Question

Find the coordinate of points which trisect the line segment joining (1,-2) and (-3,4).

Answer 1

Hint- Here, we will proceed by firstly finding the ratios in which the points which trisect the line segment joining points (1,-2) and (-3,4) will divide this line segment. Then, we will use the section formula with internal division.

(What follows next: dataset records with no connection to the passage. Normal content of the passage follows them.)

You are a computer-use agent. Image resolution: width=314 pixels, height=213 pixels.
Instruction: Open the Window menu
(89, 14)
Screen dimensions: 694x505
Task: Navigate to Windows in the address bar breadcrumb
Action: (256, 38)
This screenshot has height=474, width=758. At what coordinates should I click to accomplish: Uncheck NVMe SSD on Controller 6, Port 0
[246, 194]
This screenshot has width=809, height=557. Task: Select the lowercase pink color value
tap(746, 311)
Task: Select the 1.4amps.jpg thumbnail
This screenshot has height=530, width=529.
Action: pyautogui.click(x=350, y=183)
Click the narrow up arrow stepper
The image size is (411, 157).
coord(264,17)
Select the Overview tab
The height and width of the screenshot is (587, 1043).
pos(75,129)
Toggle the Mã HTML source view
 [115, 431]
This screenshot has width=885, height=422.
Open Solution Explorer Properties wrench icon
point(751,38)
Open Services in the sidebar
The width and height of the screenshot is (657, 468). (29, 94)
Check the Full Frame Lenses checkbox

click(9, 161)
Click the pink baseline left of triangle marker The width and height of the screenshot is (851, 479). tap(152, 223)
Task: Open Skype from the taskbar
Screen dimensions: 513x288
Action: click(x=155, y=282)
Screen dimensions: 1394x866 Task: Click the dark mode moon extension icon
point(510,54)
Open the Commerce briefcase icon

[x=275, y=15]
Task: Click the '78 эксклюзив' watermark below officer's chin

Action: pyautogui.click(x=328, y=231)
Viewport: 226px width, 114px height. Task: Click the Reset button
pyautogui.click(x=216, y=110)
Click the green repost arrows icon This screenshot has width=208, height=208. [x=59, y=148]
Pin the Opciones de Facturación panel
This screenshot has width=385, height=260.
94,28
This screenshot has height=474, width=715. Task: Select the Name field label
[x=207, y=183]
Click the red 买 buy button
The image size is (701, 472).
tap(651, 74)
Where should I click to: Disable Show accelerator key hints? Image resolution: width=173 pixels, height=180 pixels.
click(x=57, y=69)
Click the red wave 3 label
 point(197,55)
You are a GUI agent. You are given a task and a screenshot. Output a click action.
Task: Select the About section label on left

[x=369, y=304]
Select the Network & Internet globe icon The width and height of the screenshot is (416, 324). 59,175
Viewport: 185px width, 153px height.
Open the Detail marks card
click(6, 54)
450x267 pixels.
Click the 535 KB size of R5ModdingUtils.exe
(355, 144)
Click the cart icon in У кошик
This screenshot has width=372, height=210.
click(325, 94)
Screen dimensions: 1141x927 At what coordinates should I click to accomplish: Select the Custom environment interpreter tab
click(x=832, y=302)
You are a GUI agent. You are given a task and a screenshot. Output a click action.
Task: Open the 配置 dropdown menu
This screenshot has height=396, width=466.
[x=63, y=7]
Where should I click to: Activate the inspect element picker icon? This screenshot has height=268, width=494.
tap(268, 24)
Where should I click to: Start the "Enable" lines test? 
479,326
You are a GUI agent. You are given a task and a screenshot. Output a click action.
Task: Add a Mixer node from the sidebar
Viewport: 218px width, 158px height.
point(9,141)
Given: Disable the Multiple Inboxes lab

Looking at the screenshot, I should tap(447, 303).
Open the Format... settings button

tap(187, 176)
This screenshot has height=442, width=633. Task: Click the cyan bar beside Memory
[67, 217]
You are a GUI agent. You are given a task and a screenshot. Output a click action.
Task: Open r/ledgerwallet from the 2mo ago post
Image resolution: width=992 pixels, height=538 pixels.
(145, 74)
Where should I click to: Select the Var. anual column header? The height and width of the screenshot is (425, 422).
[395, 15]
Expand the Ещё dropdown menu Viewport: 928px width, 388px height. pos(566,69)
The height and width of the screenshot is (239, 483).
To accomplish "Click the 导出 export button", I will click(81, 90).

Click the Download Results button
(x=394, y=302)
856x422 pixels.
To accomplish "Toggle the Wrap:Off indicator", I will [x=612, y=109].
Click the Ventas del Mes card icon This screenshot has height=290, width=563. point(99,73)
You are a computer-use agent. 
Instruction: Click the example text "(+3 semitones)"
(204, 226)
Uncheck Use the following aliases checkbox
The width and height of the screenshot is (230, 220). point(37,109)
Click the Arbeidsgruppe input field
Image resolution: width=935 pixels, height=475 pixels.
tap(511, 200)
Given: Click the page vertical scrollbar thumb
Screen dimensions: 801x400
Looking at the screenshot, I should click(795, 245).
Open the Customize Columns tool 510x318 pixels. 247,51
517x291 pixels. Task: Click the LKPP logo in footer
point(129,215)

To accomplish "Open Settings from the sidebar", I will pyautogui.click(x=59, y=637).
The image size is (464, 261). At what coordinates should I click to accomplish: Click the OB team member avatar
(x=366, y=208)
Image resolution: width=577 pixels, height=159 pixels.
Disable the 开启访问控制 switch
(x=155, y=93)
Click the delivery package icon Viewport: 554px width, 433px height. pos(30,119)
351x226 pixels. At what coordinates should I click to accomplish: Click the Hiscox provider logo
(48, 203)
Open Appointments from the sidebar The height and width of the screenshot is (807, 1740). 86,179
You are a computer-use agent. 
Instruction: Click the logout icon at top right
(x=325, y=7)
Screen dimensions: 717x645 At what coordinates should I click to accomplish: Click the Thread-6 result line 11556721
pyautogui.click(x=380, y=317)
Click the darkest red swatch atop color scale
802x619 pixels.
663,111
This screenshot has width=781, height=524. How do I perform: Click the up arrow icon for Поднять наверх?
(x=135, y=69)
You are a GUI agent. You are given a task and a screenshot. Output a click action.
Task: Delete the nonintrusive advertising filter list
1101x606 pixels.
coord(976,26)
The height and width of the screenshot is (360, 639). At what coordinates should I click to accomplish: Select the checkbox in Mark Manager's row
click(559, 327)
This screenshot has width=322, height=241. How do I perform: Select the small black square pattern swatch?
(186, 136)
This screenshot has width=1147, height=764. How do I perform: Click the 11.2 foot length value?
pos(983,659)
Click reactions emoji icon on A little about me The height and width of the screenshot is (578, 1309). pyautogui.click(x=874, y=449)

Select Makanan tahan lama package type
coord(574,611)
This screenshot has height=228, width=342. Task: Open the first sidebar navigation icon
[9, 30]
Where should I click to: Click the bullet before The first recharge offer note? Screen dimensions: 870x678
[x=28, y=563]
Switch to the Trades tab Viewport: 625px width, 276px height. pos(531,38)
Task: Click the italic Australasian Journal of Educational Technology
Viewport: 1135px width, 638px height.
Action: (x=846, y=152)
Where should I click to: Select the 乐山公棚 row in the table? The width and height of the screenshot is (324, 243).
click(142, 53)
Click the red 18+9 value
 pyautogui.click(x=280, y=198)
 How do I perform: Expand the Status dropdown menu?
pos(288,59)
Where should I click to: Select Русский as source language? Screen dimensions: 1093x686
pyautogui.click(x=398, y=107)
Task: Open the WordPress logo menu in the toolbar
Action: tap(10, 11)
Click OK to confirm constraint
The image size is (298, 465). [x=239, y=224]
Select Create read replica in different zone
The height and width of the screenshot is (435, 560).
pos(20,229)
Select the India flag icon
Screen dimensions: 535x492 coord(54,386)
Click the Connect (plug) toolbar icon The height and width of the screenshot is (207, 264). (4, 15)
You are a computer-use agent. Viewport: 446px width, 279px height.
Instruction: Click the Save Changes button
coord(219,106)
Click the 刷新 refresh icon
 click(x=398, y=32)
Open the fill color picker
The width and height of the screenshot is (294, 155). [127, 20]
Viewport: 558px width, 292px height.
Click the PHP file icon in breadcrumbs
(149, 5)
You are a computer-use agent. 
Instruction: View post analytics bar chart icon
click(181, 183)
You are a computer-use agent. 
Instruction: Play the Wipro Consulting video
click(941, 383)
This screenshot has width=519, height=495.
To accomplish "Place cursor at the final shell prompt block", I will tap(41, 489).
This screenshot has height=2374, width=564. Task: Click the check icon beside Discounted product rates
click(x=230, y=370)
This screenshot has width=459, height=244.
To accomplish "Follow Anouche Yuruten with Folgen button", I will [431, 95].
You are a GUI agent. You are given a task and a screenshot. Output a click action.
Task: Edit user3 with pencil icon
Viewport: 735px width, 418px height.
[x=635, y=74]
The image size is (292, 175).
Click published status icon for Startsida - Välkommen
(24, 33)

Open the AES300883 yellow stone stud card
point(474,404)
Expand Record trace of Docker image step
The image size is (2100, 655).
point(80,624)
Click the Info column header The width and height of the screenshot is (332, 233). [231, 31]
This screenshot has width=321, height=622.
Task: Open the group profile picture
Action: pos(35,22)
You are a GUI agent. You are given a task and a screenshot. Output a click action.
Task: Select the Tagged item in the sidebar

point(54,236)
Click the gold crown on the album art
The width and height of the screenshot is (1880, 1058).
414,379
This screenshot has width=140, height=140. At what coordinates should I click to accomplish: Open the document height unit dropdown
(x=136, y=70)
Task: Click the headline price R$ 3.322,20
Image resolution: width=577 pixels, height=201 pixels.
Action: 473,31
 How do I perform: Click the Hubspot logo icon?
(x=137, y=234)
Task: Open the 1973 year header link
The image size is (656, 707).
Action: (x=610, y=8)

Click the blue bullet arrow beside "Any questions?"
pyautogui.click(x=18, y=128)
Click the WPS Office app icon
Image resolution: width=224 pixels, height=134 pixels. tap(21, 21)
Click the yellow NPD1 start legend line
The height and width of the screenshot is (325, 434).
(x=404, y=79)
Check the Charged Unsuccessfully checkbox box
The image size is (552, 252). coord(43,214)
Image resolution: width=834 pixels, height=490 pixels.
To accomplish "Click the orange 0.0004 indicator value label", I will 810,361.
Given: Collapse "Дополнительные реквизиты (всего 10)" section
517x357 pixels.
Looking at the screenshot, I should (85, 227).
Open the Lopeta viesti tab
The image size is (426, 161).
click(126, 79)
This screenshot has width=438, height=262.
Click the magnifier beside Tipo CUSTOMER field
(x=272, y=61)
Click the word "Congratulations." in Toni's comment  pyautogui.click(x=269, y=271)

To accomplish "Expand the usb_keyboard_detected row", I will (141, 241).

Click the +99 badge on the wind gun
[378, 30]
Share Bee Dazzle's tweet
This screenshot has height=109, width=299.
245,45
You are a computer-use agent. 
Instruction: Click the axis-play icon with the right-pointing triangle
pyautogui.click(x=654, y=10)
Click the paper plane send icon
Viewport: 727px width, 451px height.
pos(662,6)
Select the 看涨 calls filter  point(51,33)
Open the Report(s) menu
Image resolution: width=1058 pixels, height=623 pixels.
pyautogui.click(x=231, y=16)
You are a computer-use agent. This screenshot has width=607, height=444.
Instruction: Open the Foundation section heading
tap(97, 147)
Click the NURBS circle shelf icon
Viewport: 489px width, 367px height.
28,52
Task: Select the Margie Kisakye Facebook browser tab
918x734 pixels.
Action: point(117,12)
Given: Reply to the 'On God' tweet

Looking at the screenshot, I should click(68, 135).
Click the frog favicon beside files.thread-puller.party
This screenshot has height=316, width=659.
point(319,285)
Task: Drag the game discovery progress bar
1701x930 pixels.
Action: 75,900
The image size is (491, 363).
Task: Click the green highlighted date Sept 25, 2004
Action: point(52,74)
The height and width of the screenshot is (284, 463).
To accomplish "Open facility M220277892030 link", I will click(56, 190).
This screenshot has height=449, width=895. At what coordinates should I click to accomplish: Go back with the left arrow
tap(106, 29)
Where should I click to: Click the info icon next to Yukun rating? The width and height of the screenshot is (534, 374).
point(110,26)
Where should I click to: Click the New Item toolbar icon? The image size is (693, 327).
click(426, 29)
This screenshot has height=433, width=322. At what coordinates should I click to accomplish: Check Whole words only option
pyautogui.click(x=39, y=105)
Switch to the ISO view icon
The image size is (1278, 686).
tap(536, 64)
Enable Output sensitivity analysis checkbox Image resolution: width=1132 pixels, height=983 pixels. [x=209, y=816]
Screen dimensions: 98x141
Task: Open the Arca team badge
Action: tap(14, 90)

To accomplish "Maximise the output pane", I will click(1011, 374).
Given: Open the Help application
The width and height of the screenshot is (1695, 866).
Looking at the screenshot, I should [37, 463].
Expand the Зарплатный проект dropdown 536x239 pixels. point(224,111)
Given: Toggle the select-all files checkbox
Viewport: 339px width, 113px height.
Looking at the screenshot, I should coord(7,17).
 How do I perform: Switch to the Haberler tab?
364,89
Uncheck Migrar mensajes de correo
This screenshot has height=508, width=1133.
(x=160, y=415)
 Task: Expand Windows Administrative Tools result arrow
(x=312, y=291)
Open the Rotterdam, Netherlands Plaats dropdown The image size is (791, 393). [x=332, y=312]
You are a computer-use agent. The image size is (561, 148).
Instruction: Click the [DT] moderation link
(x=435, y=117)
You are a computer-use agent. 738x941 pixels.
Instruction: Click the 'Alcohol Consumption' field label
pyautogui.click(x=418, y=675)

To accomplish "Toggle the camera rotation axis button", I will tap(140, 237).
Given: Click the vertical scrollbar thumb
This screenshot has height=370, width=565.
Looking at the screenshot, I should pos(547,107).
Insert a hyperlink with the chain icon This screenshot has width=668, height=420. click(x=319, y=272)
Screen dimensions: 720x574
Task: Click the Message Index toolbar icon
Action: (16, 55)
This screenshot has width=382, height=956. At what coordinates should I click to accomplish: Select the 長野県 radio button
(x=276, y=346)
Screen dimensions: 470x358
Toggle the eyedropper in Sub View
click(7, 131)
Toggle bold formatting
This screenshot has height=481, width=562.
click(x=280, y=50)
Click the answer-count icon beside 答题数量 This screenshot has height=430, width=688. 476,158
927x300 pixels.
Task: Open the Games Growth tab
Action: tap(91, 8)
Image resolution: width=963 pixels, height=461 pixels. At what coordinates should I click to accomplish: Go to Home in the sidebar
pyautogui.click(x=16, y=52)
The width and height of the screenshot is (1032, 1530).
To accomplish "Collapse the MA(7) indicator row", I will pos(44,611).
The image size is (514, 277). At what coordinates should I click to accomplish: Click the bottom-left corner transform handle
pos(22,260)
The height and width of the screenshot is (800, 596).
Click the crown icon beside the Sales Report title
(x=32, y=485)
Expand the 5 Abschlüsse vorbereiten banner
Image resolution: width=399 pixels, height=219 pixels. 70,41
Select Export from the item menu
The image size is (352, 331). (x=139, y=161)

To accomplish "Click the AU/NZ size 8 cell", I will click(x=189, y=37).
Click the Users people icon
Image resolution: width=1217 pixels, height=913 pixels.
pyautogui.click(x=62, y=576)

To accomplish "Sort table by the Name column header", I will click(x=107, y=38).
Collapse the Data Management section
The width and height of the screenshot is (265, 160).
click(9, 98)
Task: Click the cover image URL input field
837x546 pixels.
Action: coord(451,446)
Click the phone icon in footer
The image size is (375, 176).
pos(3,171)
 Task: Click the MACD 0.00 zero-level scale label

Complete step-by-step answer:

Let AB be a line segment with coordinates of point A as (1,-2) and coordinates of point B as (-3,4) as shown in the figure. Let C and D be the points which trisect the line segment AB.
i.e., AC = CD = DB = $\lambda $ (say)
From the figure, we can write
AD = AC + CD = $\lambda + \lambda = 2\lambda $
Similarly, CB = CD + DB = $\lambda + \lambda = 2\lambda $
$\dfrac{{{\text{AD}}}}{{{\text{DB}}}} = \dfrac{{2\lambda }}{\lambda } = \dfrac{2}{1}$ which means AD:DB = 2:1 i.e., point D divides the line segment AB in the ratio 2:1.
Similarly, $\dfrac{{{\text{AC}}}}{{{\text{CB}}}} = \dfrac{\lambda }{{2\lambda }} = \dfrac{1}{2}$ which means AC:CB = 1:2 i.e., point C divides the line segment AB in the ratio 1:2.
Here, both the points C and D are internal points.
As we know that according to section formula, if a point internally divides a line segment joining the points A(a,b) and B(c,d) in the ratio m:n then the coordinates of that point are given by
x-coordinate of the point = $\dfrac{{\left( {m \times c} \right) + \left( {n \times a} \right)}}{{m + n}}$
y-coordinate of the point = $\dfrac{{\left( {m \times d} \right) + \left( {n \times b} \right)}}{{m + n}}$
For point C, m = 1, n = 2, a = 1, b = -2, c = -3 and d = 4
x-coordinate of point C = $\dfrac{{\left( {1 \times - 3} \right) + \left( {2 \times 1} \right)}}{{1 + 2}} = \dfrac{{ - 3 + 2}}{3} = - \dfrac{1}{3}$
y-coordinate of point C = $\dfrac{{\left( {1 \times 4} \right) + \left( {2 \times - 2} \right)}}{{1 + 2}} = \dfrac{{4 - 4}}{3} = 0$
For point D, m = 2, n = 1, a = 1, b = -2, c = -3 and d = 4
x-coordinate of point D = $\dfrac{{\left( {2 \times - 3} \right) + \left( {1 \times 1} \right)}}{{2 + 1}} = \dfrac{{ - 6 + 1}}{3} = - \dfrac{5}{3}$
y-coordinate of point D = $\dfrac{{\left( {2 \times 4} \right) + \left( {1 \times - 2} \right)}}{{2 + 1}} = \dfrac{{8 - 2}}{3} = \dfrac{6}{3} = 2$
Therefore, the coordinates of the point C is ($ - \dfrac{1}{3}$,0) and the coordinates of the point D is ($ - \dfrac{5}{3}$,2)
Hence, the coordinate of points which trisect the line segment joining (1,-2) and (-3,4) are ($ - \dfrac{1}{3}$,0) and ($ - \dfrac{5}{3}$,2).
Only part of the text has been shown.